The Role of alpha- and beta-SNAP in Synaptic Vesicle Exocytosis

Abstract

Neurotransmitter release is mediated by the neuronal SNARE proteins, which are transmembrane proteins whose assembly into ternary complexes is thought to drive membrane fusion of synaptic vesicles at axonal terminals. After fusion, spent SNARE complexes need to be disassembled in order to regenerate fusion-competent active SNAREs. This recycling step is performed by a conserved protein machinery consisting of the chaperone NSF and the co-chaperones SNAPs (alpha- and beta-SNAP, but probably not gamma-SNAP). The aim of the present study was to elucidate the functional role of alpha- and beta-SNAP in synaptic vesicle exocytosis at central synapses. The experimental approach consisted of analysing synaptic transmission in glutamatergic hippocampal neurons under conditions of decreased total alpha/beta-SNAP expression levels. I generated SNAP double mutant mice by crossing beta-SNAP deletion mutant with alpha-SNAP hypomorphic HYH mutant mice. Crossing of the two mutations resulted in a ~70% reduction of total combined alpha/beta-SNAP levels. Electrophysiological analysis of synaptic transmission showed that, while the readily releasable pool of synaptic vesicles (RRP) is only slightly smaller in SNAP double mutant neurons as compared to controls (~25% reduction), total release induced either by strong increases in intracellular Ca2+ levels or by 100 Hz stimulation trains is drastically reduced by ~60%. Detailed analysis of neurotransmitter release during stimulus trains showed that this strong reduction mainly arises from changes in the tonic release component, while the phasic release component, much like the RRP, is only slightly decreased. I propose a two-pool model to describe neurotransmitter release during high-frequency stimulation. According to this model, one pool of primed synaptic vesicles supports slow, tonic release of transmitter, while a second, the RRP, supports fast, phasic release. The two pools operate in a successive fashion with the RRP drawing vesicles from the tonically releasable pool. My study indicates that alpha and beta-SNAP are key regulators of the efficacy of central synapses. The levels of alpha- and beta-SNAP are critical in determining the size of the primed synaptic vesicle pool that supports tonic neurotransmitter release during activity trains and feeds the RRP necessary for fast phasic transmitter release.

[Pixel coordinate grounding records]
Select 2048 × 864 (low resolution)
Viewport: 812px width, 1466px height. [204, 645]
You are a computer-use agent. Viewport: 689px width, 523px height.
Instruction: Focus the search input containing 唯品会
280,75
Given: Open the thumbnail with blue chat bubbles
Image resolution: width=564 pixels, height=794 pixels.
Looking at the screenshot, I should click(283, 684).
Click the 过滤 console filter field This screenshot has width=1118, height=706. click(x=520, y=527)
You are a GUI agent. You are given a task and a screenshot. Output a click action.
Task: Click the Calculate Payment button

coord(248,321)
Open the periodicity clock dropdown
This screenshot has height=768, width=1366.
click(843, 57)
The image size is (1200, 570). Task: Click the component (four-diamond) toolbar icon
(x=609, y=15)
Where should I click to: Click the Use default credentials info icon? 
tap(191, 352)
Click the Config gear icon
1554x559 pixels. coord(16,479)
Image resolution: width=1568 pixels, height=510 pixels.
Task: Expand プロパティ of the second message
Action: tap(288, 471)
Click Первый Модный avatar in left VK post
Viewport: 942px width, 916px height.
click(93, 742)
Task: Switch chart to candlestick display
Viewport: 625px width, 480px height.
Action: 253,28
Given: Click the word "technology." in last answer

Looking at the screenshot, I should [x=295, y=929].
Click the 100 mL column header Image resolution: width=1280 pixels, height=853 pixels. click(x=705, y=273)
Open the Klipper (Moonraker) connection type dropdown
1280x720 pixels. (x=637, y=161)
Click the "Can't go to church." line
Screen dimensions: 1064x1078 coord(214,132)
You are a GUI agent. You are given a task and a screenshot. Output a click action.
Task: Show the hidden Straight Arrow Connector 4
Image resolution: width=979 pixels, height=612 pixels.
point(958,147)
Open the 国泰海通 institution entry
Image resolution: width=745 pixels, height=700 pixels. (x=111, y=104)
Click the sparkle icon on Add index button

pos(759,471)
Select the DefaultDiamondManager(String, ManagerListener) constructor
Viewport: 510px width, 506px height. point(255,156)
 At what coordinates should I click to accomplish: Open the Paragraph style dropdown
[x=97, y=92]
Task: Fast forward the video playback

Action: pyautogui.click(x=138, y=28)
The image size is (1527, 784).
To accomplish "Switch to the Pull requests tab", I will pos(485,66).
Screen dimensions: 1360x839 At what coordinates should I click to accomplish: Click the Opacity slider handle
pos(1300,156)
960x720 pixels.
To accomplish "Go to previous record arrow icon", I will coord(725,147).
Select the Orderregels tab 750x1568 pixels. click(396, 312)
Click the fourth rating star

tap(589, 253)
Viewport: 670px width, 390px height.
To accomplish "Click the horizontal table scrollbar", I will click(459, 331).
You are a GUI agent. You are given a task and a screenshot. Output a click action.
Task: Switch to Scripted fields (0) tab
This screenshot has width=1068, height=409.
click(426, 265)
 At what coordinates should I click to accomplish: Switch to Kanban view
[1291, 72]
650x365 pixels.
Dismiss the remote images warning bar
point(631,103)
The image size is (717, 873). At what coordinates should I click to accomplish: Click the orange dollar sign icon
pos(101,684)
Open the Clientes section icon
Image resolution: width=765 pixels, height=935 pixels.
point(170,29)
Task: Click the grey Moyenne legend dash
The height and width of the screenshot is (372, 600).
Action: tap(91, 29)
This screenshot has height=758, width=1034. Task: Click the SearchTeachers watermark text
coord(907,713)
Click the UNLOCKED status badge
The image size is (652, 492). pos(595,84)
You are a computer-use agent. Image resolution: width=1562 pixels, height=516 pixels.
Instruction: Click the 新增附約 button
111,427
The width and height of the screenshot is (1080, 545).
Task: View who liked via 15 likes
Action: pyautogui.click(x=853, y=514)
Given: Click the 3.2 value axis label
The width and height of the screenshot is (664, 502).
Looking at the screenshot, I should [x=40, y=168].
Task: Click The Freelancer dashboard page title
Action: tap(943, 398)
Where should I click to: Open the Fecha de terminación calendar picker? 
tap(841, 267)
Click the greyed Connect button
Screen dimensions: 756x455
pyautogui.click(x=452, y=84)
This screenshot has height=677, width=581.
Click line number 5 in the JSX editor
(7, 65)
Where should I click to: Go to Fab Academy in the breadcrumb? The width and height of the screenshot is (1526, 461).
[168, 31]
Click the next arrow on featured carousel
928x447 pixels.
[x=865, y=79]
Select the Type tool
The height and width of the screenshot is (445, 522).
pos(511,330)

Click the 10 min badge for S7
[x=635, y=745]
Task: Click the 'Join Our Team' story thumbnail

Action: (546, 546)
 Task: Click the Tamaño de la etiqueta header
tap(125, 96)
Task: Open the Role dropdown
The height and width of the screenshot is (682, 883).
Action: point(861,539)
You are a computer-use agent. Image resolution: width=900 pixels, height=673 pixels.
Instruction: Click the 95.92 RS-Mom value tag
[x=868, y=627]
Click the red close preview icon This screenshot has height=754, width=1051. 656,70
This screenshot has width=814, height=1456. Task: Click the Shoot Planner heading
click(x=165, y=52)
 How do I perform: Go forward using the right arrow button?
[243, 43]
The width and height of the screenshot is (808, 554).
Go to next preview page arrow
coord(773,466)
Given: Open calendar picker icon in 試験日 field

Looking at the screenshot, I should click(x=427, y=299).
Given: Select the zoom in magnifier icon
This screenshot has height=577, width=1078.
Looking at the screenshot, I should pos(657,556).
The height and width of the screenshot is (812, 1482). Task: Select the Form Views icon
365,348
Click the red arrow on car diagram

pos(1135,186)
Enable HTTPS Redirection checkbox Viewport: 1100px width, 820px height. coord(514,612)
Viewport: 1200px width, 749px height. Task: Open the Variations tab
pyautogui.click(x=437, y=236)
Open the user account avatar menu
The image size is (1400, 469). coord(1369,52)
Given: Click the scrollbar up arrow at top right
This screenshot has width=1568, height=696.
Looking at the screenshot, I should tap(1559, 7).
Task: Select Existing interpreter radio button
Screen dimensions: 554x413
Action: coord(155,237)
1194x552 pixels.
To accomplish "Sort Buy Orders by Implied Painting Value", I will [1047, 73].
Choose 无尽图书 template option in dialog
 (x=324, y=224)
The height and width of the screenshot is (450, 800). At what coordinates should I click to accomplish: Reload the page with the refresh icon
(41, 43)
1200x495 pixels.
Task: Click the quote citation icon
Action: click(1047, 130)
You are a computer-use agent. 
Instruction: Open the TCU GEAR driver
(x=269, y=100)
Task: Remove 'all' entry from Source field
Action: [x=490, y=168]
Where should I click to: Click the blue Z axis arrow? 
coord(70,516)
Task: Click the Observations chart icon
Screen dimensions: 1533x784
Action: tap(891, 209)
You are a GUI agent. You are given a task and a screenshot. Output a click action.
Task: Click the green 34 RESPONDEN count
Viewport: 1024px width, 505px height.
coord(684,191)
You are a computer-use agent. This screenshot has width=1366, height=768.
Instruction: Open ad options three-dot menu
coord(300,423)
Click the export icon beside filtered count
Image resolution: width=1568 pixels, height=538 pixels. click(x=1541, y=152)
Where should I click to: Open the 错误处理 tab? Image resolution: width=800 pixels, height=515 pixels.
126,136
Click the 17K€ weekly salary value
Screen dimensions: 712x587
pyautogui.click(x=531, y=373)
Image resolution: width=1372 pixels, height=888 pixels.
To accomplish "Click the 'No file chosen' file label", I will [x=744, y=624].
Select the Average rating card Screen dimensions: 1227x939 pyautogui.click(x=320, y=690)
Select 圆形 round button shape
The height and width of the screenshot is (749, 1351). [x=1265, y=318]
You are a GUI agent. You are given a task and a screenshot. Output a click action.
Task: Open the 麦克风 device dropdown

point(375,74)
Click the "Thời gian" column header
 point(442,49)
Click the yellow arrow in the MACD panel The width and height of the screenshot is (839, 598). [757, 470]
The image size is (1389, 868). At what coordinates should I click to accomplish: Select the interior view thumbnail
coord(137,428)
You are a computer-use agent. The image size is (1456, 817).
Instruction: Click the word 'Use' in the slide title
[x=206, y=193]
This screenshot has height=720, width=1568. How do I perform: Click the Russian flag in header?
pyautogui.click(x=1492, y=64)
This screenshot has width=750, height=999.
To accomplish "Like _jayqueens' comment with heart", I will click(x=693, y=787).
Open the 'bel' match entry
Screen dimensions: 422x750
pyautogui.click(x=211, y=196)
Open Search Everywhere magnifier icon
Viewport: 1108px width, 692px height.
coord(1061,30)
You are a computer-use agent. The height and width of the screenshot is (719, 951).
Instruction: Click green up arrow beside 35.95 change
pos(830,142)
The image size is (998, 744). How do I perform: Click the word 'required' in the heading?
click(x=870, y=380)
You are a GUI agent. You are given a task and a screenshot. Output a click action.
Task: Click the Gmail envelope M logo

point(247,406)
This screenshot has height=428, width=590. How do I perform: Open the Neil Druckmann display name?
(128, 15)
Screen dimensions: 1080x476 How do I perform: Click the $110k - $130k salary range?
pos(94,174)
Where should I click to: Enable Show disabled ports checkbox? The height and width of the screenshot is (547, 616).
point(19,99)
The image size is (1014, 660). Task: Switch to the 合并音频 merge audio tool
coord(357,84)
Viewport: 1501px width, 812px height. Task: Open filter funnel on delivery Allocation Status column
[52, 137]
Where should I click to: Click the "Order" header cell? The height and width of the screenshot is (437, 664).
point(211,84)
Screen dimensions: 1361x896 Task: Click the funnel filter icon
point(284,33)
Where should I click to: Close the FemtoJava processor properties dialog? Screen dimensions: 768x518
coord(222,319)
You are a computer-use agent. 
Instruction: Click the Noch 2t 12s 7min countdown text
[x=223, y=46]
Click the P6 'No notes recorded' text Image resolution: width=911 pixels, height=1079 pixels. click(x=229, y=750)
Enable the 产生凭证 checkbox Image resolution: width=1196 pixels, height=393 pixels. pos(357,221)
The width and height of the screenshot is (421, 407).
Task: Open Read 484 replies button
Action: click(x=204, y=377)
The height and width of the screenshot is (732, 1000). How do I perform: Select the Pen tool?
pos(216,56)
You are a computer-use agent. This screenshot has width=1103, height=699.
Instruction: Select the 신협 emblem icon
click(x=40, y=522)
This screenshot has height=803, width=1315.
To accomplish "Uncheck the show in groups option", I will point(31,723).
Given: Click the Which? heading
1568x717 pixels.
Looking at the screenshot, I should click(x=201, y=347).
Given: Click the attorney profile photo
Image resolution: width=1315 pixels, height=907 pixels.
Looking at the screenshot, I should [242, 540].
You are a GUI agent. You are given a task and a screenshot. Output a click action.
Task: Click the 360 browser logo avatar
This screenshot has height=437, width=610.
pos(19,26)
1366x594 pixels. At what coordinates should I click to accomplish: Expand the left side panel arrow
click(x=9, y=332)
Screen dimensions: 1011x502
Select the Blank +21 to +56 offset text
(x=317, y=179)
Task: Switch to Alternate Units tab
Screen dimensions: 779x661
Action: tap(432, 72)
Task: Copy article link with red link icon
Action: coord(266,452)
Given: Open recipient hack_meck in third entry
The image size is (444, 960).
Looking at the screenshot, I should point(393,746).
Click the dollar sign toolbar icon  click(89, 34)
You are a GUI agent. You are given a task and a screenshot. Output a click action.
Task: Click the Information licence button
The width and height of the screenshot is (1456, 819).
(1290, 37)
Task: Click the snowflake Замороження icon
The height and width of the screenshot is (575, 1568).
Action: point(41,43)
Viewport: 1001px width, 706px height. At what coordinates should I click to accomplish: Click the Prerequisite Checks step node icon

About this task.
In the abstract on alpha- and beta-SNAP, please state how much crossing the two mutations reduced total combined alpha/beta-SNAP levels.

Solution for this task.
By about 70%.